Off-site is where healthcare GEO is won, and it is unusually concentrated and local: the directories, the board records, your Google Business Profile, and genuine reviews do most of the recommending. Sequence it after the on-site work so your facts and bios are clean when a directory, a reviewer, or an engine checks them, and run everything through your medical-advertising, board, and privacy rules.
- Claim and complete every relevant healthcare directory profile (the main event). Healthgrades, Zocdoc, Vitals, and WebMD provider listings. Complete every field (services, location, credentials, accepted insurance, a genuine review flow) and make every profile consistent with your site and each other.
- Fully optimize your Google Business Profile for each location. Correct primary medical category, accurate NAP, hours, photos, services, accepted insurance, online booking, and regular posts. The dominant local signal.
- Build a genuine, compliant review program. Ask satisfied patients to review through a compliant process and respond without revealing protected health information. Never incentivize, gate, or fabricate reviews.
- Keep board and licensing records consistent with everything, and earn local and community-health press through normal PR, within advertising rules.
How do I measure whether AI recommends my practice, and states it correctly?
You measure it the way you would any channel: define the provider-selection and service questions that matter for your services and your city, run them across the engines, and track whether your clinic is mentioned, whether it is cited, your share of the answer against the clinics named instead, and whether the engine states your services, location, and credentials correctly.
See whether AI recommends you, and states your clinic correctly.
HiGEO infers your brand, your topics, and the questions a patient in your market asks AI, then runs them across ChatGPT (with browsing), Perplexity, and Google AI Overviews. You get a Brand Visibility Report (how often AI mentions and cites your clinic, and which clinics it recommends instead) and a prioritized playbook: the LLM-ready facts and sample schema (MedicalClinic, Physician, FAQPage) to publish, the content gaps to write, the technical fixes to ship, and off-site citations down to the specific directory profile, Business Profile, and review source, each with the exact ask.
HiGEO covers three engines, not ten. It briefs the content; it does not write or publish it for you, and it does not give medical, legal, or compliance advice. It will not make you the cited source for clinical questions. Run anything you publish past your own compliance and clinical review.
What's a realistic 30-day plan to start?
Measure first, fix the cheapest high-leverage profiles and facts, then go earn the directory completeness, local optimization, and reviews that move the answer.

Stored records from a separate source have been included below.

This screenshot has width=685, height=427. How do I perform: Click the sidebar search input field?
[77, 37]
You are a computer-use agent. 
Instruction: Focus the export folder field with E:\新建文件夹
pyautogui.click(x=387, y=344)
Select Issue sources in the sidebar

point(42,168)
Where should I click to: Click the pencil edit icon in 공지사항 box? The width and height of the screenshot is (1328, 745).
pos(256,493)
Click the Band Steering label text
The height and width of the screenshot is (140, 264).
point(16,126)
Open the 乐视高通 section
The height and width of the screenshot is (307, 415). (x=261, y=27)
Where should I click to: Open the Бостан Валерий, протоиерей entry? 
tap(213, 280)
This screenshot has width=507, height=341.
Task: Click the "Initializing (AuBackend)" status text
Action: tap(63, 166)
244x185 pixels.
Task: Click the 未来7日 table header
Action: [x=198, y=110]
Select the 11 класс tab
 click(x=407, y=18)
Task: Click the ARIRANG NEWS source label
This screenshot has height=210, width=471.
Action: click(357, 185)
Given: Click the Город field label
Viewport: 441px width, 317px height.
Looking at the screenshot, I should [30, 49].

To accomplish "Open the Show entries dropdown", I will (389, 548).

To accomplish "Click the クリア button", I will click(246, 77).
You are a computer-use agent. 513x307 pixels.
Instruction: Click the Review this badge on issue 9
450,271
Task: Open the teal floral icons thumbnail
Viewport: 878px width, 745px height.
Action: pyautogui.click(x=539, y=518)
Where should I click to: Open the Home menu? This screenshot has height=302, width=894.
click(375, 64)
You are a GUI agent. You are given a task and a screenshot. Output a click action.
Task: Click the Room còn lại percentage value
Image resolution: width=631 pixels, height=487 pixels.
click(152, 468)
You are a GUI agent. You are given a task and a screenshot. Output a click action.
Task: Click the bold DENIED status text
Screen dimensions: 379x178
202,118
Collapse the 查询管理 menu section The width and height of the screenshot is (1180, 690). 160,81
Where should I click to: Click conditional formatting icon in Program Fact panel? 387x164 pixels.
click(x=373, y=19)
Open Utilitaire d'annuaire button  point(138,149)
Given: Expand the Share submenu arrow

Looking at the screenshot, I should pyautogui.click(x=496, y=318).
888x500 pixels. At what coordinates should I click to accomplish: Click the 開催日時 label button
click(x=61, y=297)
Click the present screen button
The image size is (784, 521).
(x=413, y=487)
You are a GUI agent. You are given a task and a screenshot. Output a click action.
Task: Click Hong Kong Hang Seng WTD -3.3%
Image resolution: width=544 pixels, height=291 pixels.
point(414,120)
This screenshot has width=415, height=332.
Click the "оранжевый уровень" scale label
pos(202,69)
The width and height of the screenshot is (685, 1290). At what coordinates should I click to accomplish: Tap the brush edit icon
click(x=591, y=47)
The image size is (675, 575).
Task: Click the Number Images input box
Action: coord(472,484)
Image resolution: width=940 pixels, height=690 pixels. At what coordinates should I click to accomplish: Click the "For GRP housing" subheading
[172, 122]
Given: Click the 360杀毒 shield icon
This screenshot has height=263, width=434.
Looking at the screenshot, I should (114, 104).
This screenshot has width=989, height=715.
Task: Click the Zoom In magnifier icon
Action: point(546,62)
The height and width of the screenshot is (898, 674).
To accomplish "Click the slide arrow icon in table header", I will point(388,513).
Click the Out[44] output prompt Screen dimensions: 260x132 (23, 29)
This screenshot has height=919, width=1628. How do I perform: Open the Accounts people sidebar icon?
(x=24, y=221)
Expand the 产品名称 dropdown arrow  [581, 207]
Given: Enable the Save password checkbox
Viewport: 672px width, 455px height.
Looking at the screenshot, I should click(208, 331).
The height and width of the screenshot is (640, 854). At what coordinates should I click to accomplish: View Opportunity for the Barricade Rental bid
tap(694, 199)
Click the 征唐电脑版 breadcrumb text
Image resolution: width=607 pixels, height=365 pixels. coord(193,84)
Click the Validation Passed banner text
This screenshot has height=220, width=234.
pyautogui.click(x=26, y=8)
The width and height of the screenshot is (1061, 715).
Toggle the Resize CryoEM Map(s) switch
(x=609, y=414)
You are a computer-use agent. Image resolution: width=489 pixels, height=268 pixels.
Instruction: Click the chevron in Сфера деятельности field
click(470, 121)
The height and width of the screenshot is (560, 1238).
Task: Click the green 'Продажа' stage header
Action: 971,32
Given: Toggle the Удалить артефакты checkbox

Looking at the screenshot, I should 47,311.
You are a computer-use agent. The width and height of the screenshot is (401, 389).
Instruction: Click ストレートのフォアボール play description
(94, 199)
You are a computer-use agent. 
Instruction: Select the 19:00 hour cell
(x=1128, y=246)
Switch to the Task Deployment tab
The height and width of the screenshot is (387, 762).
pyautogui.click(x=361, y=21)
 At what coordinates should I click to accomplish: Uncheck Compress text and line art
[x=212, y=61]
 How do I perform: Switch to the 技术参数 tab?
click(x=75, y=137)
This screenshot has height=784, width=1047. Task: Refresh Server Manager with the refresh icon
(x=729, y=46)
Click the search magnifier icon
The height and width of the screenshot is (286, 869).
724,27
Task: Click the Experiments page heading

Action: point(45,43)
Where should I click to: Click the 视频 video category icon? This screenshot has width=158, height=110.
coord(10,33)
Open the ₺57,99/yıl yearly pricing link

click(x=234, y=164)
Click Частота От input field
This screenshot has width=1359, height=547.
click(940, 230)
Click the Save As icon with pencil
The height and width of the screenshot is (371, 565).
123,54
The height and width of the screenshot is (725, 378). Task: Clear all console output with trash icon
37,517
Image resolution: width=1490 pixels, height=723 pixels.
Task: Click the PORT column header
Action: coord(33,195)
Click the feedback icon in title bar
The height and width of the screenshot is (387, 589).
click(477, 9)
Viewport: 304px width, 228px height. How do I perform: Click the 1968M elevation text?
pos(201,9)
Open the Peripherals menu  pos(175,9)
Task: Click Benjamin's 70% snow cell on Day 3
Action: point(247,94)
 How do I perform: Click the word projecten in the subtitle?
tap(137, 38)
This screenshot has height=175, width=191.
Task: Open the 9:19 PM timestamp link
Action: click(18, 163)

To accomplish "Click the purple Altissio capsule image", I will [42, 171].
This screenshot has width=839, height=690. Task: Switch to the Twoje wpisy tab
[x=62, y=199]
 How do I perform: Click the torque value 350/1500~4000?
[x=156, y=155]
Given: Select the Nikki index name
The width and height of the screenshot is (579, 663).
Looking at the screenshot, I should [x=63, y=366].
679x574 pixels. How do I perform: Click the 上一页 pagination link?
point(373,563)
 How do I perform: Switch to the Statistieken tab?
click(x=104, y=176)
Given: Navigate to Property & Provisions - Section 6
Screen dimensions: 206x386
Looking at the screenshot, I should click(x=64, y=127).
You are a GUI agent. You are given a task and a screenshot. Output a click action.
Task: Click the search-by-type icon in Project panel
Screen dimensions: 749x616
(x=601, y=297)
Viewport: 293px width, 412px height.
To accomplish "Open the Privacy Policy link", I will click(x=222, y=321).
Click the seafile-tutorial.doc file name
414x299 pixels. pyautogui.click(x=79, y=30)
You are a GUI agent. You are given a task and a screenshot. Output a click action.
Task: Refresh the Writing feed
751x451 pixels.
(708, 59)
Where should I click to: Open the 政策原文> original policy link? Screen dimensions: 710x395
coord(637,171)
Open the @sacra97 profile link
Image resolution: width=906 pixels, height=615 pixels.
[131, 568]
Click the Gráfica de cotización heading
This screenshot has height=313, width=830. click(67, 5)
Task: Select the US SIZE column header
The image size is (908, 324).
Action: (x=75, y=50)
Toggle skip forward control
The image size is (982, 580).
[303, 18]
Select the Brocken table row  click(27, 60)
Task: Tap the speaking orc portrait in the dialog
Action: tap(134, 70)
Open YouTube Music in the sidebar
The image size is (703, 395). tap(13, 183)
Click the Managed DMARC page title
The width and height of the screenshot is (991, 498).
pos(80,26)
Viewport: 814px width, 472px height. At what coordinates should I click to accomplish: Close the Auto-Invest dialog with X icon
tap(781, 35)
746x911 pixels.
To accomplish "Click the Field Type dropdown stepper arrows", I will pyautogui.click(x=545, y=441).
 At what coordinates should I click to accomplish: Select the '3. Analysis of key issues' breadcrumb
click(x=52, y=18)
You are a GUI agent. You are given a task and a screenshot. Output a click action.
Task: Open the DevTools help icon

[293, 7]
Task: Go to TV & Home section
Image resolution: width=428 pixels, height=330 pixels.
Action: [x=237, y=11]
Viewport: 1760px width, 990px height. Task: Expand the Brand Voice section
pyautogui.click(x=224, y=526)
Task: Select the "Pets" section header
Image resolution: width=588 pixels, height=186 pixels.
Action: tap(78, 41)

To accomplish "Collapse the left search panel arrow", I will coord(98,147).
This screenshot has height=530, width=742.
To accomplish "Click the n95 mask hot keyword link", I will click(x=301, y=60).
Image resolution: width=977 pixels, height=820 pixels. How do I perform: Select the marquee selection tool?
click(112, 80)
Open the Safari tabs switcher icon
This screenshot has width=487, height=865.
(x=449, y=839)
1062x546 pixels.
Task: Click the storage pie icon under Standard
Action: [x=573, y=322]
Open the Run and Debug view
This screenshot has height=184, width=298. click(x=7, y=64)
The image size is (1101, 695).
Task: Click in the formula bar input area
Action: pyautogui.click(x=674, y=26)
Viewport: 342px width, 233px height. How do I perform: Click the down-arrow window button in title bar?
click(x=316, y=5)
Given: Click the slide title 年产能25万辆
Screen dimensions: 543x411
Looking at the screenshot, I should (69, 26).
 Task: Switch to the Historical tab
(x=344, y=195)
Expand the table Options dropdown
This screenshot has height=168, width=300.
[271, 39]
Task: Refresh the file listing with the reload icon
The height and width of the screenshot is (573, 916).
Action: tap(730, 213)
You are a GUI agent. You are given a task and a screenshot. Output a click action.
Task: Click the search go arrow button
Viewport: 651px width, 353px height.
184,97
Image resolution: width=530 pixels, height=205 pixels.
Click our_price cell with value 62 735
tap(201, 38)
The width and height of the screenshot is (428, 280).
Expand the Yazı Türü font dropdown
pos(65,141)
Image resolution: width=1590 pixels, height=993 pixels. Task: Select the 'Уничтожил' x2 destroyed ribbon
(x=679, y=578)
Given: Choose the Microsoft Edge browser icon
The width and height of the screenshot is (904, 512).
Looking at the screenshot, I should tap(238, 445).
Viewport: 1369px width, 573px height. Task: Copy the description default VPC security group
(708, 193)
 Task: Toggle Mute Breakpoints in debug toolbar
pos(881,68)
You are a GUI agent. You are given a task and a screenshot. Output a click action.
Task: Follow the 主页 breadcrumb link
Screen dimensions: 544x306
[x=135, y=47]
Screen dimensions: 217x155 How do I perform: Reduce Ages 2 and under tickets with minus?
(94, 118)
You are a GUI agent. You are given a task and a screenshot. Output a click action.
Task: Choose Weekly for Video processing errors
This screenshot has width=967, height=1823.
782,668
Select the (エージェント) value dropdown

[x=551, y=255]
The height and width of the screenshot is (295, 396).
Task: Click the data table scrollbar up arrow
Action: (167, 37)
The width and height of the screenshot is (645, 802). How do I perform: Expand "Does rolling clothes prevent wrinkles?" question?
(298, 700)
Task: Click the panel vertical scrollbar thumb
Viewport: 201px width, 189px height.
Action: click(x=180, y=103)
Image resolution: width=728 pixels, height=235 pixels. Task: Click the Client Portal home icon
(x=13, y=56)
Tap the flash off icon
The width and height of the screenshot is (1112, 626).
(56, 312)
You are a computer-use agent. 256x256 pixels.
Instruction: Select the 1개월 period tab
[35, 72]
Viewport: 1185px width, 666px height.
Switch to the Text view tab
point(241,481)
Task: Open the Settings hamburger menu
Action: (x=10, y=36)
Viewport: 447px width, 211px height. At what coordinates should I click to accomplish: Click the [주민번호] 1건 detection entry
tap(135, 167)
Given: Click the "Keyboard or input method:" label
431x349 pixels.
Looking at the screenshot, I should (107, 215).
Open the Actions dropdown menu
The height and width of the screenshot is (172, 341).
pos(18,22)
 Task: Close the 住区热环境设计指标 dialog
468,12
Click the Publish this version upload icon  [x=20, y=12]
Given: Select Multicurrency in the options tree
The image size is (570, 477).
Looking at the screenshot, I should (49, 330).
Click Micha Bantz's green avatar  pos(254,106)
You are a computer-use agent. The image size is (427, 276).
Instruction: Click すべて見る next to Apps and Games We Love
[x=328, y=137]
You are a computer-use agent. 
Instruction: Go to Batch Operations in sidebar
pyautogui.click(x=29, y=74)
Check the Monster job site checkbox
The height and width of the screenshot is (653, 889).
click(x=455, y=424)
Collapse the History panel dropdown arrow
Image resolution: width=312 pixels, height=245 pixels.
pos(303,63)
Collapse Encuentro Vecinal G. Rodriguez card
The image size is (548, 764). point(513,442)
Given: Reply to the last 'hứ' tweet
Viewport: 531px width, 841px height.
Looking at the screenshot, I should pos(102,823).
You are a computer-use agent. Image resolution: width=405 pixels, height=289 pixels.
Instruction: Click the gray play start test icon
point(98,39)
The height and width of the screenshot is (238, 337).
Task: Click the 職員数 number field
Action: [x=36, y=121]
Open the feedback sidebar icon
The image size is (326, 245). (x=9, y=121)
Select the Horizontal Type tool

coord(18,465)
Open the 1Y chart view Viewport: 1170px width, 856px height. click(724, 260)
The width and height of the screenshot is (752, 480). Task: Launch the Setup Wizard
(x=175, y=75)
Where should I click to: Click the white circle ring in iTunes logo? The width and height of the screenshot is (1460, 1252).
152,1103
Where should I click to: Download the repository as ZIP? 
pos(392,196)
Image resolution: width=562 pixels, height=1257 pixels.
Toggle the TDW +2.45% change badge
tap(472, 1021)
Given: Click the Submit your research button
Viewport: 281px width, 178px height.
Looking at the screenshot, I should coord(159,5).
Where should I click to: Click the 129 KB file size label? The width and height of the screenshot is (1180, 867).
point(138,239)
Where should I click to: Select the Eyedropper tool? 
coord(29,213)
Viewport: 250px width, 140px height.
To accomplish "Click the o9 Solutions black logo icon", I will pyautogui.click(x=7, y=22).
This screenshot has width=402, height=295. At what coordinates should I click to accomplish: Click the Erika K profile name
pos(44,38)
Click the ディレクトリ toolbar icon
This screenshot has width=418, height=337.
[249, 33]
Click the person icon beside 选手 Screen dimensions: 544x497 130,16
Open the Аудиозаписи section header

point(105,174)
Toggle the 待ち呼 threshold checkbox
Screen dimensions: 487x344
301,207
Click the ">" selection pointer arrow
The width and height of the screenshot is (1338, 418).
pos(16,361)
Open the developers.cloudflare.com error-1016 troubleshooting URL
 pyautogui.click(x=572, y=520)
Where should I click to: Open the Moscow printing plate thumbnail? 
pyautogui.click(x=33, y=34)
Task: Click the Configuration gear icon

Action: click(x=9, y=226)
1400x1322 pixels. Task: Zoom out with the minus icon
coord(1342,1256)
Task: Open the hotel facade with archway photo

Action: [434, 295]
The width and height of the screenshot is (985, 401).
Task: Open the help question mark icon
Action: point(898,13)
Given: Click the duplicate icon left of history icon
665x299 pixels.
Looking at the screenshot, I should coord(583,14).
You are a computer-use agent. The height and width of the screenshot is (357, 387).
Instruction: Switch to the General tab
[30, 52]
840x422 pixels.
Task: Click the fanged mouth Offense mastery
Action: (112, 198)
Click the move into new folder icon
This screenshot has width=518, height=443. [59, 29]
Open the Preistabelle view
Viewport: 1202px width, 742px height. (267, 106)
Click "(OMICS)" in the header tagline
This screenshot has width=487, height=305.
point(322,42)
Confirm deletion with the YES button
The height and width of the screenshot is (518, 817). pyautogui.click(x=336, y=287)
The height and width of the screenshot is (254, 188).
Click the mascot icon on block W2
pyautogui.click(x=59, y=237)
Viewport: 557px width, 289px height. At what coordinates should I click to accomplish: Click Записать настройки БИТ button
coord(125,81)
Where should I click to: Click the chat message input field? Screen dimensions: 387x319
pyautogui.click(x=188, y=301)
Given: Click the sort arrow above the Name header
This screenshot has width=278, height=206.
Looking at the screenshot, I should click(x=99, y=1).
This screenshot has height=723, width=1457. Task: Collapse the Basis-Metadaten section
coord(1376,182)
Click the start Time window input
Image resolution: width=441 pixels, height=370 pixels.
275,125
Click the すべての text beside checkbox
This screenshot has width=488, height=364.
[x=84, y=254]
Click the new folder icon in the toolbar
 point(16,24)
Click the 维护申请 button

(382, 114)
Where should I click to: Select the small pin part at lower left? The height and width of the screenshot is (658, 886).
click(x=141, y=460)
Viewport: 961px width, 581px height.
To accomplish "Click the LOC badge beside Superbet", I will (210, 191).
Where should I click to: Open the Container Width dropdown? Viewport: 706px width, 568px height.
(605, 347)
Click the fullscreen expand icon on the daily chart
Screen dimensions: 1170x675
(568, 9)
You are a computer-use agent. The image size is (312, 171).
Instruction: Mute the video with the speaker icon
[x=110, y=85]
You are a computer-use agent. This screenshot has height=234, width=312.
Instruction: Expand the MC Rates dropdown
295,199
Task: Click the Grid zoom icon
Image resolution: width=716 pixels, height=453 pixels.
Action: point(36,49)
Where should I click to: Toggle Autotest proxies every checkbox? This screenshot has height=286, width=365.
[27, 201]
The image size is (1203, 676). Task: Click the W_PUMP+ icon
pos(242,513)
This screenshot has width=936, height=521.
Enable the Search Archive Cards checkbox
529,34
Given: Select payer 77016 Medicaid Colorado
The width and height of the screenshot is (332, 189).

Front-load the Business Profile and the on-site accuracy, because they are also what stops the engine from stating you wrong.
- List the 10-20 provider-selection and service questions that decide your market.
- Run them across all three engines; record mentions, citations, fact accuracy, and sources.
- Separate the winnable questions from the clinical ones you will not win.
- Optimize your Google Business Profile for each location; fix the primary medical category; align NAP.
- Claim and complete Healthgrades, Zocdoc, Vitals, and WebMD listings.
- Publish a facts page; add MedicalClinic, Physician, and FAQPage schema.
- Write or strengthen service pages and credentialed clinician bios.
- Publish honest cost and insurance pages, and reviewed service-education content.
- Ship location pages if you have multiple locations.
- Start a compliant review program on Google, Healthgrades, and Zocdoc.
- Confirm board and licensing records match your site; pursue local press.
- Re-run your questions and compare.
Month two is repetition with better targeting: more reviews, more complete profiles, the next service's questions re-measured. GEO is a program, not a project, and in healthcare it runs inside the medical-advertising and privacy rules every step of the way.